Beta-adrenergic receptor kinase. Agonist-dependent receptor binding promotes kinase activation.

The beta-adrenergic receptor kinase (beta ARK) specifically phosphorylates the activated form of multiple receptors such as the beta 2-adrenergic receptor (beta 2 AR) and rhodopsin. beta ARK also phosphorylates synthetic peptides, albeit with an approximately 10(4)-10(7)-fold lower Vmax/Km ratio as compared to receptors, with a clear preference for peptides containing acidic residues on the aminoterminal side of a serine or threonine. To further characterize the mechanism of substrate phosphorylation by beta ARK, we designed a series of analogue peptides containing a single amino acid change (serine, glutamic acid, or phosphoserine) situated 2 or 4 residues amino-terminal to the target serine.

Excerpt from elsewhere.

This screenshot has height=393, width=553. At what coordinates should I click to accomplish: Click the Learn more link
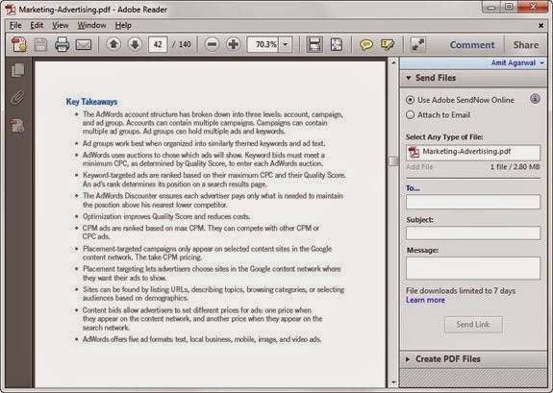(425, 300)

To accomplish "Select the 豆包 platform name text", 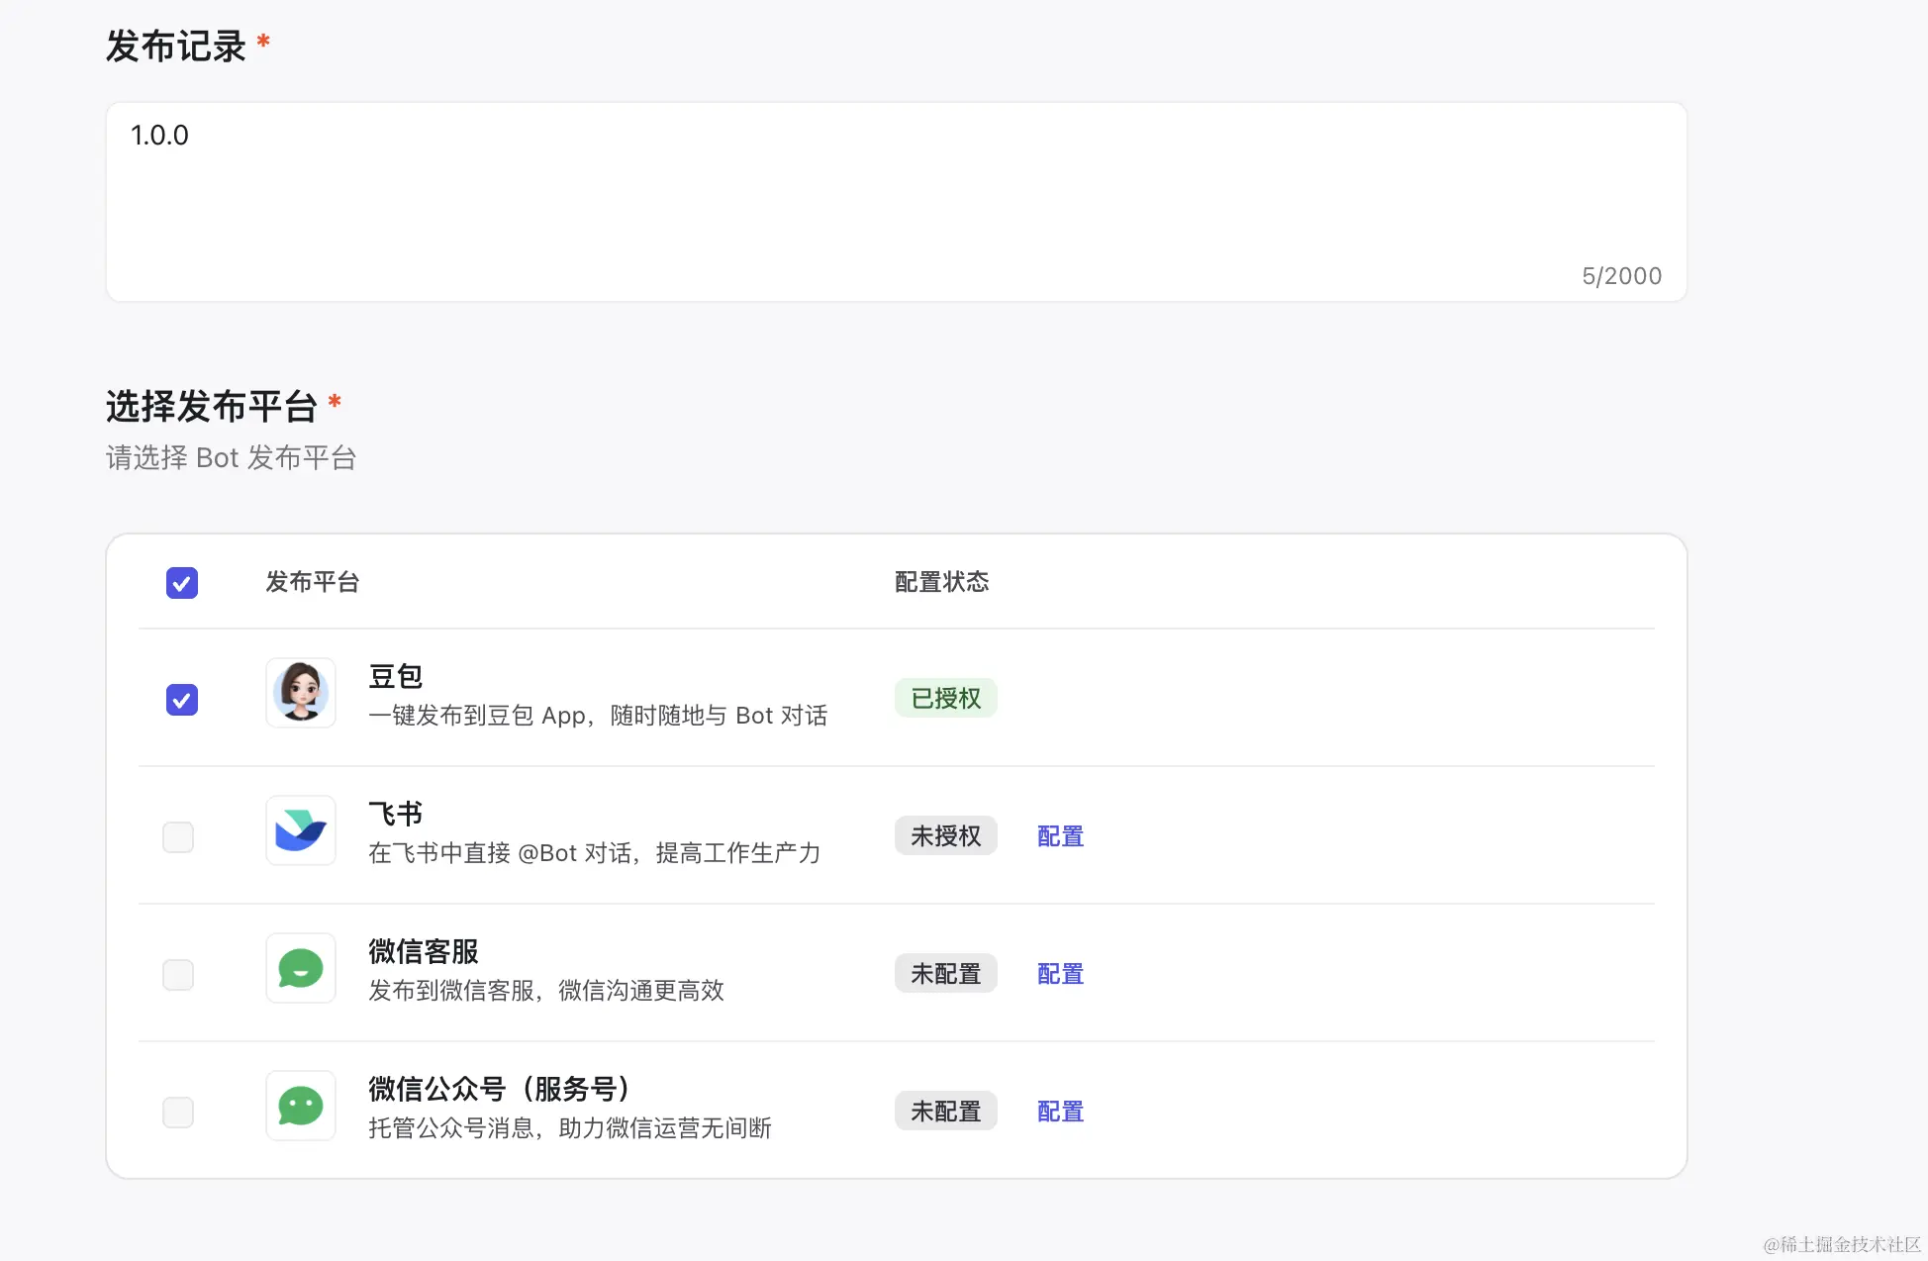I will click(x=394, y=676).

While beta ARK weakly phosphorylated peptides lacking an acidic residue, peptides containing either a single phosphoserine or glutamic acid were substantially better substrates with a 3.5- to 8-fold increase in Vmax. Additional studies demonstrated that the interaction of beta ARK with an activated receptor (beta 2AR* or Rho*) also significantly enhanced peptide phosphorylation. Both Rho* and a truncated rhodopsin lacking its carboxyl-terminal phosphorylation sites activated peptide phosphorylation to a similar extent with EC50 values for activation of 0.65 and 1.34 microM, respectively. In contrast, the agonist-occupied beta 2AR activated peptide phosphorylation by beta ARK with a substantially higher affinity (EC50 of 0.012 microM) compared to Rho*. The Vmax/Km ratio for beta ARK phosphorylation of a poor peptide substrate such as RRRASAAASAA was increased up to approximately 200-fold by the activated receptor while the phosphorylation of a good peptide substrate (RRREEEEESAAA) was increased only up to approximately 8-fold. Our results suggest that acidic residues (glutamic acid or phosphoserine) localized on the amino-terminal side of target serines are important but not essential determinants in directing peptide phosphorylation. The substrate specificity of beta ARK appears to rely more strongly on the overall topological structure of the activated receptor which promotes the specific binding and activation of beta ARK.